AI models are trained on large datasets, and if those datasets contain biases or reflect societal inequalities, the AI systems can inadvertently perpetuate and amplify those biases. This can result in biased legal decisions, unfair outcomes and unequal treatment. Careful attention must be given to data collection, pre-processing and ongoing monitoring to mitigate the risks of biased AI in the legal domain.
South African Regulation of AI (or lack thereof):
While South Africa has not yet taken steps to formalise policy documents or introduce bills in parliament for regulating AI, it is evident that the existing laws contained in POPIA and the Electronic Communications Act are inadequate. The current issue with AI is not its intelligence, but rather its inherent unpredictability. We cannot always control how it responds to new guidance, which poses a significant challenge since we are increasingly relying on AI in various impactful applications.
Where to From Here?
The European Union’s approach to AI regulation is noteworthy as they are establishing a framework that categorises AI applications based on their level of risk. High-risk systems, such as those involved in employment, public services or posing risks to life and health, would be subject to stringent obligations before being allowed in the market. These obligations would encompass aspects like data quality screening, programming transparency, human oversight, reliability and accuracy testing, and cybersecurity.
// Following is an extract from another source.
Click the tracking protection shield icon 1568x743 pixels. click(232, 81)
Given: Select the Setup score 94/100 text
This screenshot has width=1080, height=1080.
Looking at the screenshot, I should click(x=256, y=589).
Where AI advancements are being pioneered by countries that do not share South Africa’s context, it is important that our regulation of AI is guided by the values embodied in our Constitution, to promote a just and equal society. By addressing the challenges that arise head-on with a combination of technical solutions, ethical considerations and regulatory frameworks, the legal profession can harness the power of AI while upholding fairness, justice and the rule of law.